Aucklander Amanda Lockyer was just 41 years old, with two young children, when she noticed a strange ‘smudge’ on the sole of her right foot.
“I was aware of melanoma but never for one second did I think my smudge was cancer. I first noticed it in January 2016 – it was sore, as if I had stood on something. It was a rusty-coloured, smooth smudge, not instantly recognisable as a mole or freckle. I remember considering perhaps I had stood on an oyster shell at the beach and some had broken off in my foot (as happened often as a child). Thinking that foreign material was stuck in it, I took to my foot with a needle to try and get whatever it was out.
“I didn’t find any foreign material, but it was still sore and not healing. I went to my GP certain at that stage that I had stood on something. I literally never thought a melanoma could look like that, or that it would end up hurting so much. My GP at the time was devastated to miss it.

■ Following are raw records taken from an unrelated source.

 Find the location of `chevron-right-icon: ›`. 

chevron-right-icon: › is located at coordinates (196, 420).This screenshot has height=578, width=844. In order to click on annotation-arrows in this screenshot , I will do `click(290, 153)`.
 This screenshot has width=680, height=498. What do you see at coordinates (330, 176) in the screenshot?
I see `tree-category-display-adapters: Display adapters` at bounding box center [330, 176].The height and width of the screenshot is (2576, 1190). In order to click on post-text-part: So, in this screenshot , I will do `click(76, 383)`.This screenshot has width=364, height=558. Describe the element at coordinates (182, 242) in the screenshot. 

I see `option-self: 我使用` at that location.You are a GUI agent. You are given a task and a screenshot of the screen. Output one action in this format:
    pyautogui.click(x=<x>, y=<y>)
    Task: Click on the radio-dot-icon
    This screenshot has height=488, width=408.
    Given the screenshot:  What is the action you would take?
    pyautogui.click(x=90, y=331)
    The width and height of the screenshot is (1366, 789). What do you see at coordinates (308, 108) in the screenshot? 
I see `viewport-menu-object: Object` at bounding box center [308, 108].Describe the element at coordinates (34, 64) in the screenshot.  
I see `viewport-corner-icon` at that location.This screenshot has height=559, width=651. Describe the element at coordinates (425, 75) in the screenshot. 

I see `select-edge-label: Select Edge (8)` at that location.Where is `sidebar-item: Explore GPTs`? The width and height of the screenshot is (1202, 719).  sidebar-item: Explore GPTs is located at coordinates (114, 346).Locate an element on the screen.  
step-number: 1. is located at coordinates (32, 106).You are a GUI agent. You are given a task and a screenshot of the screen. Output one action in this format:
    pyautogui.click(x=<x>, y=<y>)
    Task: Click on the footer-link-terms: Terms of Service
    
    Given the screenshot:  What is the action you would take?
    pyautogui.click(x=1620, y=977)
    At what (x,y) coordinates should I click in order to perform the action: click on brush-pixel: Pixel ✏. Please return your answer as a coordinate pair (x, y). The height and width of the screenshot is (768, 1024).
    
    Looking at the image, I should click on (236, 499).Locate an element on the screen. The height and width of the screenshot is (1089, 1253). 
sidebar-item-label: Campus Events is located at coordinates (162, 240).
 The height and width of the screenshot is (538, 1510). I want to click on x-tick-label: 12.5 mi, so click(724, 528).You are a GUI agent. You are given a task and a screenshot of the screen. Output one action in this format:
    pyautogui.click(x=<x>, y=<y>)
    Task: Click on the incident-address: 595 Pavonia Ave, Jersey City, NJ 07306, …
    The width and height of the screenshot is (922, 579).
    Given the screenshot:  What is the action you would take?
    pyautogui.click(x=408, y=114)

“I come from the generation where women were raised to be capable, strong and resilient and just get on with it. Also being a Mum it’s common practice to put others’ needs ahead of your own. I was busy with kids and life; I’d just changed careers from being a lawyer to starting Inspire by Amanda, a personal training and bootcamp business which was thriving. I assumed my foot would heal naturally and I just didn’t have the time to focus on it.
“Throughout 2016 my foot really bothered me, being extremely painful at times. I remember going away for a weekend with my husband and not actually being able to walk properly with my foot being so painful. It was starting to look like something was eating my flesh by this point. My husband nagged me to go back again to the doctor but as I’d had it checked out by ultrasound and x-ray, I put it down to being so busy on my feet all day and it not having time to properly heal. I was fit and healthy, and had a “she’ll be right” attitude.
“However, over the Christmas holidays when I was up north with family, I was such a mess with the pain that I went to a local doctor on Saturday. The doctor took one look at my foot and said ‘that’s skin cancer, and you need a biopsy urgently’.
“I still don’t think it registered as it was so unlike what I thought a melanoma could look like. I went to a specialist when I got back to Auckland who performed a punch biopsy, and I was absolutely shocked when the results came back as invasive melanoma.
“I required two surgeries in February 2017. The first was to remove the cancer together with a 1cm clearance zone around it which left a really sizeable hole in the sole of my foot. Due to the size of the hole they weren’t able to do a skin graft immediately, a special suction pump dressing was used to decrease the size of the hole. Two weeks later they performed the second surgery: a full thickness skin graft to plug the hole. They used the same foot (my right foot) for the skin graft so now there were two wound sites.
“I then began the slow journey of healing. I was literally off my foot for 11 weeks – I missed my children’s entire school term. My local community was absolutely amazing. A friend arranged a meal roster, playdates and school drop offs and pick ups were arranged for my kids. My mum also came down from Omaha for a few weeks to assist my husband and help me as I needed assistance to shower, and I just couldn’t really function properly or look after my family.
“I am so incredibly thankful that they caught the cancer in time, and it hadn’t spread. “I grew up in the sun, and definitely got my share of sunburn. The sunburn I got as a teenager contributed to me developing melanoma as an adult. My message to young people is that you are not invincible: cover up, use sunscreen, reapply often, and know that what you do now can really impact you when you are older.